Talking about issues of long-term maintenance and repair, as we have been for the past two days, raises the question of what we mean by ‘self-healing.’ As some commenters have noted, the recent Caltech work on computer chips that can recover from damage isn’t really healing at all. Caltech’s researchers zap the chip with a laser, but there is no frantic nanobot repair activity that follows. What happens instead is that sensors on the chip detect the drop in performance and go to work to route around the damage so the system as a whole can keep performing.

So the analogy with biological systems is far-fetched, and we might think instead of Internet traffic routing around localized disruptions. It’s still tremendously useful because CMOS (complementary metal-oxide-semiconductor) chips can start acting flaky depending on factors like temperature and power variations. Problems deep inside a chip generally force us to replace an entire piece of equipment — think cell phones — whereas a chip that can smooth out disruptions and continue to perform more or less as before would add to product life.

Restoring Function Inside the Chip

While the Caltech work proceeds, researchers at the University of Illinois at Urbana-Champaign have taken a different approach to electronic chips. They put tiny microcapsules filled with eutectic gallium-indium — chosen because it is highly conductive — into experimental circuits so that when the circuits were broken (the voltage falling to zero) the ruptured microcapsules ‘healed’ them within a millisecond. The voltage measured prior to the break was quickly restored. The team worked with microcapsules of different sizes to measure their effects, learning that a mixture of 0.01 mm and 0.2 mm capsules produced the best result.

The implications of this kind of work for future space missions were not lost on aerospace engineering professor Scott White, who told the BBC:

“The only avenue one has right now is to simply remove that circuitry when it fails and replace it — there is no way to manually go in and fix something like this… I think the real application area that you’ll see for something like this is in electronics which are incredibly difficult to repair or replace — think about satellites or interplanetary travel where it’s physically impossible to swap out something.”


Image: Self-healing electronics. Microcapsules full of liquid metal sit atop a gold circuit. When the circuit is broken, the microcapsules rupture, filling in the crack and restoring the circuit. Credit: UIUC/Scott White.

All of this comes out of work into extending the lifetime of rechargeable batteries (see Self-healing electronic chip tests may aid space travel for more). White said that physically building new circuits every time we need new functionality may give way to circuits that last longer, circuits whose redesign is keyed more to software upgrades than constant hardware changes. Imagine cell phones rendered more sustainable by the presence of ‘self-healing’ circuitry that can repair tiny cracks that would otherwise cause the device to stop working.
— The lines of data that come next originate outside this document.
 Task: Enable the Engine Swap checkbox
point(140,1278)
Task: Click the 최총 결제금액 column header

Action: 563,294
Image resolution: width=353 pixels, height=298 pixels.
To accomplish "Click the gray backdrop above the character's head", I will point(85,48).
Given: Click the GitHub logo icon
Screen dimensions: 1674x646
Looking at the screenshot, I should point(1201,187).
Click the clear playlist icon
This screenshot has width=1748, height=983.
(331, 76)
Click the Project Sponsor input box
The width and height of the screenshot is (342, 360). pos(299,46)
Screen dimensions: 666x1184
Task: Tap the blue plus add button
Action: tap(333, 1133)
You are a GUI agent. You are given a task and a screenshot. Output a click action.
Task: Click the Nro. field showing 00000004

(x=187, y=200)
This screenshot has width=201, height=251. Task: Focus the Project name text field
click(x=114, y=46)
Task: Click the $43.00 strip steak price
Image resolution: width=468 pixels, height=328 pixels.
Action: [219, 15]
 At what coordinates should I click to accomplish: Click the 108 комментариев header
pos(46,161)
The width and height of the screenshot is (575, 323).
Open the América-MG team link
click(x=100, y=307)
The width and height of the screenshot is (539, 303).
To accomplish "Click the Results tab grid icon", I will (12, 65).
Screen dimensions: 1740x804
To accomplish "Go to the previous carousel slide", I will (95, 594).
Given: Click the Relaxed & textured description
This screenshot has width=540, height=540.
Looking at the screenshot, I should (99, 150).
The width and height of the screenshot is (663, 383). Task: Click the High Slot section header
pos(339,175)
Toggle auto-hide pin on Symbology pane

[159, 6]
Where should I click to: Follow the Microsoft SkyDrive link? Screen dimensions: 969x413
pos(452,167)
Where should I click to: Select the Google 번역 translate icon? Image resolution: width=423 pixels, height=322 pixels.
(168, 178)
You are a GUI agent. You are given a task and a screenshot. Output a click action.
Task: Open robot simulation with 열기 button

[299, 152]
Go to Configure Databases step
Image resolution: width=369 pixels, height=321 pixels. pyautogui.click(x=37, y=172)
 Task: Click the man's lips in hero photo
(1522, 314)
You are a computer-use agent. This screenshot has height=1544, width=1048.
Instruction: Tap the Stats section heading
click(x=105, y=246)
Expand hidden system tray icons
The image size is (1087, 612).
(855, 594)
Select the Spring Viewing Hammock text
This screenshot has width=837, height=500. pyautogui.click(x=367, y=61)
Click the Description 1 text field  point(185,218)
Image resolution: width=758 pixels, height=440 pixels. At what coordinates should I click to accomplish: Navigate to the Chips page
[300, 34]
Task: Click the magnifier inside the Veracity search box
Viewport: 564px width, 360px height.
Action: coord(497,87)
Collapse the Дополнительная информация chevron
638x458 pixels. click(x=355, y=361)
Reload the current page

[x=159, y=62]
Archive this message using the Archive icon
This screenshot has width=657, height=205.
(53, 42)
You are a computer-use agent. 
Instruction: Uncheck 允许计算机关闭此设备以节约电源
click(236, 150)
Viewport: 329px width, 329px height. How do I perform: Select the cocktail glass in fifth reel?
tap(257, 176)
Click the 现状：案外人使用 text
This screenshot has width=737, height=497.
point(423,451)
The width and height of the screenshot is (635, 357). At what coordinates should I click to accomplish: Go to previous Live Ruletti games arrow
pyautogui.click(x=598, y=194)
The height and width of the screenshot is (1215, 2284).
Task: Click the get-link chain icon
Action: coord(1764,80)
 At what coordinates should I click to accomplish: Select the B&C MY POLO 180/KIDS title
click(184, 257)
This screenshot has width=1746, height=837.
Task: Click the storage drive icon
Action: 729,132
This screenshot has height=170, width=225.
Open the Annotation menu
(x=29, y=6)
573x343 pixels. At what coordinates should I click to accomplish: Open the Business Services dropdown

Healing Spacecraft Composites

We’ll see how the electronics industry reacts to these ideas when the technology becomes generally available. Meanwhile, the implications for deep space and other environments where chips are hard to replace are clear. This in turn reminds me of a study funded by the European Space Agency back in 2006. Carried out at the University of Bristol, it involved materials that could be used on the superstructure of space vehicles. Cracks caused by temperature extremes or the impact of dust grains traveling at several kilometers per second can build up over the lifetime of a mission, weakening the structure and threatening catastrophic failure.

The Bristol team, led by Christopher Semprimoschnig (ESTEC) inserted hollow fibers filled with adhesive materials into a resinous composite similar to that used in spacecraft components. The glass fibers were designed to break when any damage to the spacecraft ‘skin’ occurred, releasing the liquids needed to fill the cracks. Semprimoschnig likened the process to what happens when humans cut themselves and their blood hardens to form a protective seal that allows new skin to form underneath. This ESA news release provides more background.


Image: Hollow fibers just 30 micrometres in diameter thread the new material. When damage occurs, the fibers break releasing liquids that seep into the cracks and harden, repairing the damage. Credit: ESA.

My assumption is that advances in both biology and nanotechnology are going to provide startling breakthroughs in materials that will make autonomous repair — whether we call it true ‘healing’ or not — possible in settings where no human intervention is possible. The worldships we talked about last week would be repaired and maintained by their inhabitants, but robotic probes on century-long journeys will need every tool in our arsenal to keep themselves functional. A truly autonomous spacecraft really does mimic biological systems in its ability to repair and adapt. Learning how to build it is a priority for future starship design.